Certainly, things haven’t gone precisely as planned for the ambitious, relentlessly upbeat councilman from Queens this year. The entry of the well-known former public advocate, Mark Green, into the race earlier this year wobbled whatever plans Mr. Gioia had of gradually introducing himself to voters in the five boroughs who live outside of northwest Queens. And Bill de Blasio, a councilman from Brooklyn who is, like Mr. Gioia, an above-average political operator, made off with the lion’s share of early institutional endorsements, including that of the crucial Working Families Party.
With six weeks until the primary, polling—for what it’s worth—shows Mr. Gioia running last among the competing Democrats, behind Mr. Green, Mr. de Blasio and civil-liberties lawyer Normal Siegel.

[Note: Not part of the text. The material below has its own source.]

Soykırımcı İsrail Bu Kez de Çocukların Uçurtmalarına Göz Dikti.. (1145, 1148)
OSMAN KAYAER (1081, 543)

Meanwhile, there has been at least one personnel change within the campaign: Michael Oliva, a consultant who specializes in field operations, has left after a three-month, $15,500 engagement, citing the campaign’s unwillingness to spend more money to increase its profile.
“Being able to run your field operation for free rests upon two conditions: appeal and fame,” Mr. Oliva told The Observer in an interview shortly after his departure. “Even if you’re as appealing as you think you are, which you usually aren’t, without the fame, you won’t draw in enough people to have any real effect on your campaign.”